The wheel of justice may appear slow in movement but grinds steadily. The lesson is that despite barriers occasionally mounted against the cause and course of justice delivery, the truth will always prevail, regardless of the time it may take. This is the lot of Abia State. At the April governorship election in the state, the governor, Dr. Victor Okezie Ikpeazu of the Peoples Democratic Party (PDP) and Dr. Alex Otti, the candidate of All Progressives Grand Alliance (APGA), were clearly the main combatants in the race.
Each had come into the contest with peculiar antecedent and pedigree that the electorate had judged on individual merit. Okezie limped into the contest flaunting his performance (or non-performance) during his days in Abia Environmental Sanitation Agency; His public perception was compounded by the fact that he is a pseudonym of His Godfather, T. A. Orji who was adjudged below average in his performance profile.
Otti had approached the contest from a pedigree of service delivery when he was Managing Director of Diamond Bank Plc; in addition to a comprehensive manifesto of fixing the state which he presented to the Abia electorate, Ikpeazu was pronounced winner, prompting Otti to approach Abia Governorship Elections Petitions Tribunal seeking justice. He is challenging the result of the election in five Local Government Areas of the state, including Umuahia North, Isiala Ngwa North, Ugwunagbo, Osisioma and Obingwa, where he alleged massive electoral fraud by PDP. He is urging the tribunal to nullify Ikpeazu’s declaration and declare him the rightful winner of the poll.
Thursday, September 17, 2015, the Court of Appeal sitting in Owerri, Imo State capital, which had earlier dismissed an Appeal bought to it by Chief Wole Olanipekun on behalf of Ikpeazu further dismissed two separate but related appeals subsequently filed by the PDP against Dr. Alex Otti and APGA.
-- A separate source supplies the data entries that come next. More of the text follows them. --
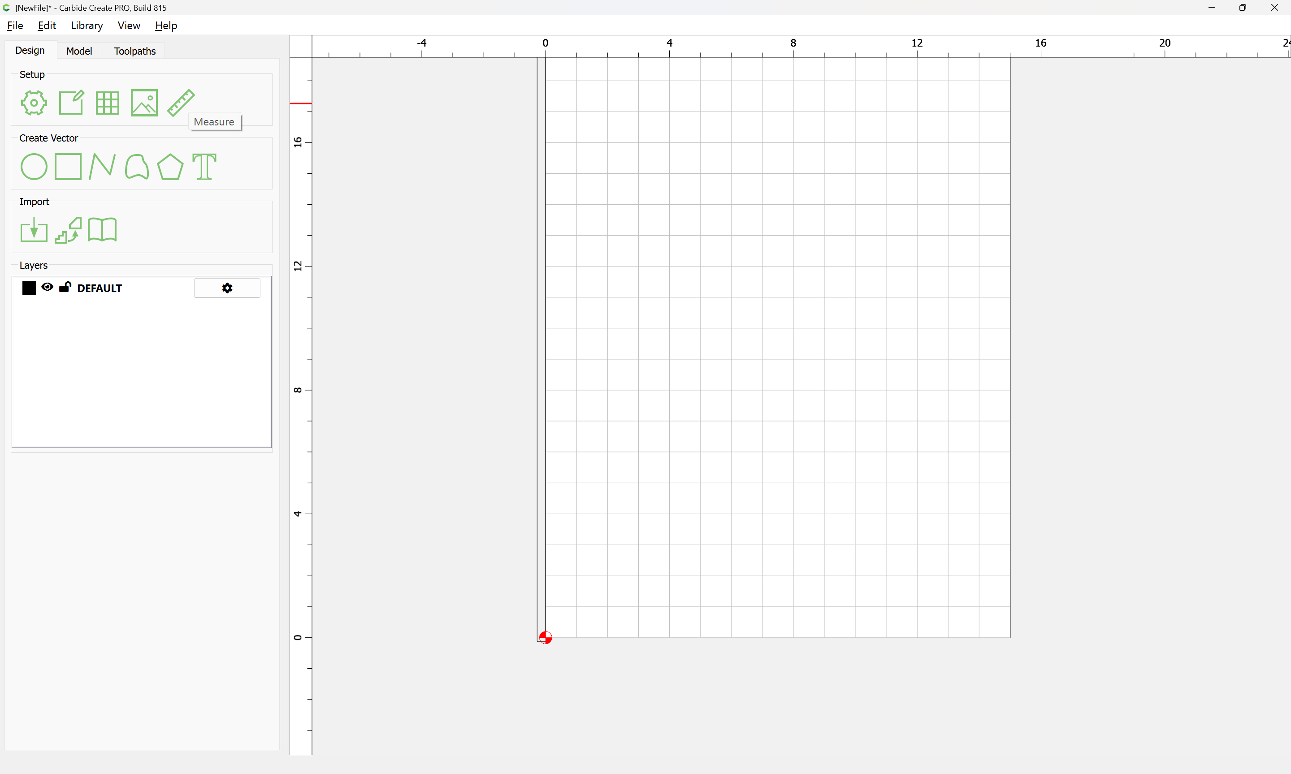
Task: Select the Polyline tool
Action: point(102,167)
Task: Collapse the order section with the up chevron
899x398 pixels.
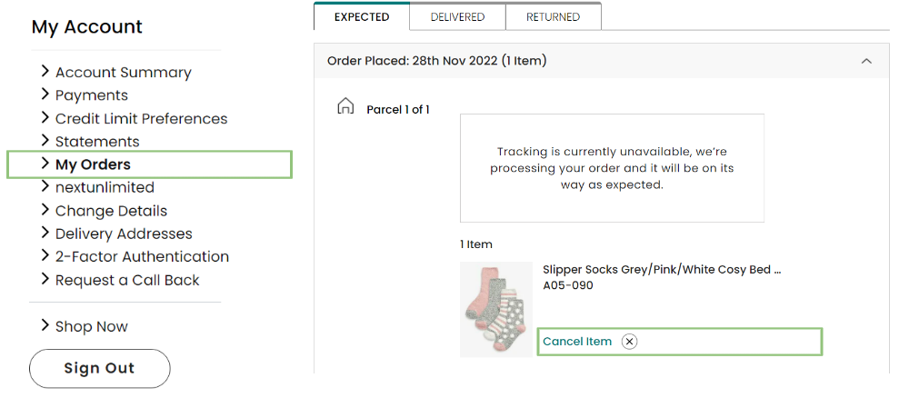Action: point(866,61)
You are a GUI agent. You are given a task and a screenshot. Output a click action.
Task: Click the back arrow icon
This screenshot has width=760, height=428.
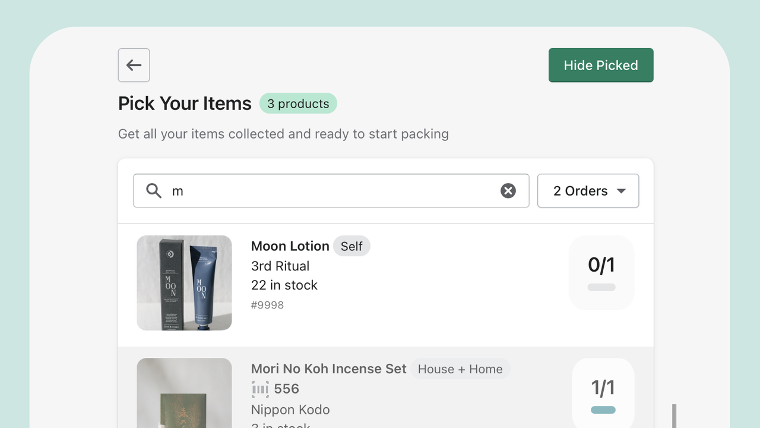coord(134,65)
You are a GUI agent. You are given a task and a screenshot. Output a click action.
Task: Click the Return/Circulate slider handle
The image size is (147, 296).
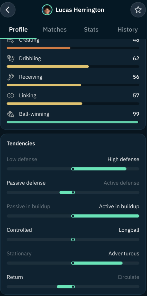(x=73, y=286)
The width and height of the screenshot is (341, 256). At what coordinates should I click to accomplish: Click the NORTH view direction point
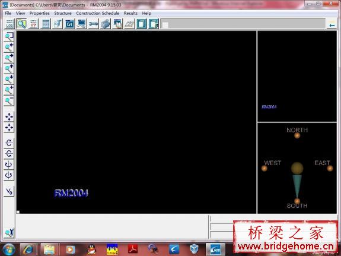point(297,135)
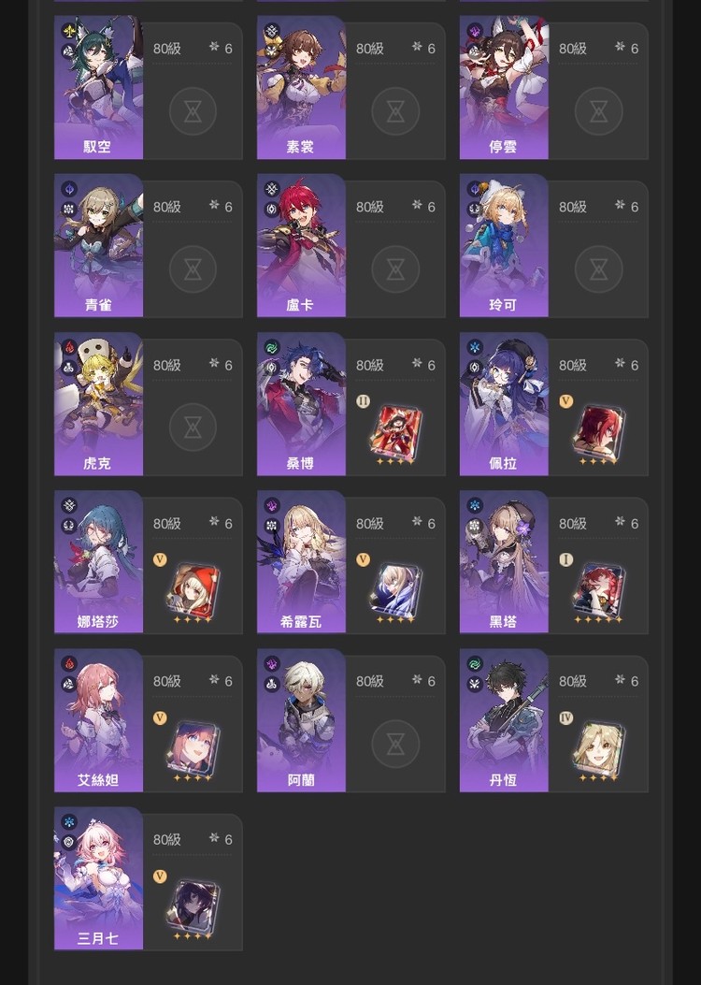Click 三月七's equipped light cone card
Screen dimensions: 701x985
tap(193, 905)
All the appeals had originated from a decision of the Abia State Governorship Election Petition Tribunal, sitting in Umuahia, which had ruled that all the preliminary objections filed by Ikpeazu and his PDP be taken along with the hearing of the substantive petition. They had headed for the Court of Appeal, urging it to set aside that decision of the trial Tribunal and compel it to deliver ruling on the pending motions.
In dismissing the appeals, the Court said that they were premature and predicated on complaint against a ruling which the lower Tribunal had not yet delivered. The Court further stated that there was no infringement of the appellant’s right to fair hearing as the motions were rightly heard by the Tribunal before ruling was adjourned to come within the 180 days stipulated by the constitution. The Court of Appeal therefore insisted that the Appeal was lacking in merit and was a mere academic exercise.
Casual interpreters of developments in Abia tribunal may not attach much weight to the Appeal Court ruling. However, the Thursday pronouncement holds promise for justice for the entire people of Abia in the days ahead.
Lawyers for instance, argue that the import of the Appeal Court pronouncement is in giving effect to and affirming the sanctity of Paragraph 12 (5) of the 1st Schedule to the Electoral Act. The court, according to them, has confirmed that the trial Tribunal has powers to take all preliminary motions along with the substantive petition; the spirit and intendment of that paragraph being to suppress the mischief of delaying the election petition proceedings by ensuring that preliminary objections, whether on jurisdiction or not, raised in the course of the proceedings, did not derail the determination of the merit of a case by undue and unwarranted delays occasioned by preliminary objections.
INEC, curiously, has not helped matters, as it seems to be indulging a party in the petition. The Commission has thwarted several orders on it by the Tribunal to produce documents demanded by the petitioners. The documents demanded from INEC were supposed to be tendered by the petitioners in proof of their case.
By the Appeal Court ruling, there is no more hiding place.
Otti and his team, have tendered Unit by Unit Results (EC8A) and Ward Collation Results, (EC8Bs). He has also tendered Card Reader Report. Interestingly, Paragraph 2.8.3 of the INEC Electoral MANUAL which is also admitted in evidence at the Tribunal stipulates that: “Where the total votes cast at a Polling Unit exceed the number of registered voters in the Polling Unit, the result of the poll shall be rendered null and void Also, where the number of votes cast exceeds the number accredited, the result of the Polling Unit shall be rendered null and void”.
The Appeal Court ruling has been eliciting huge ululation from the Abia electorate who look forward, with hope, that justice will be done, after which real governance will commence in Abia.
All the parties in the suit have filed their final written addresses which are expected to be adopted by their counsel on October 14. Abians and indeed Nigerians are watching these beautiful moments.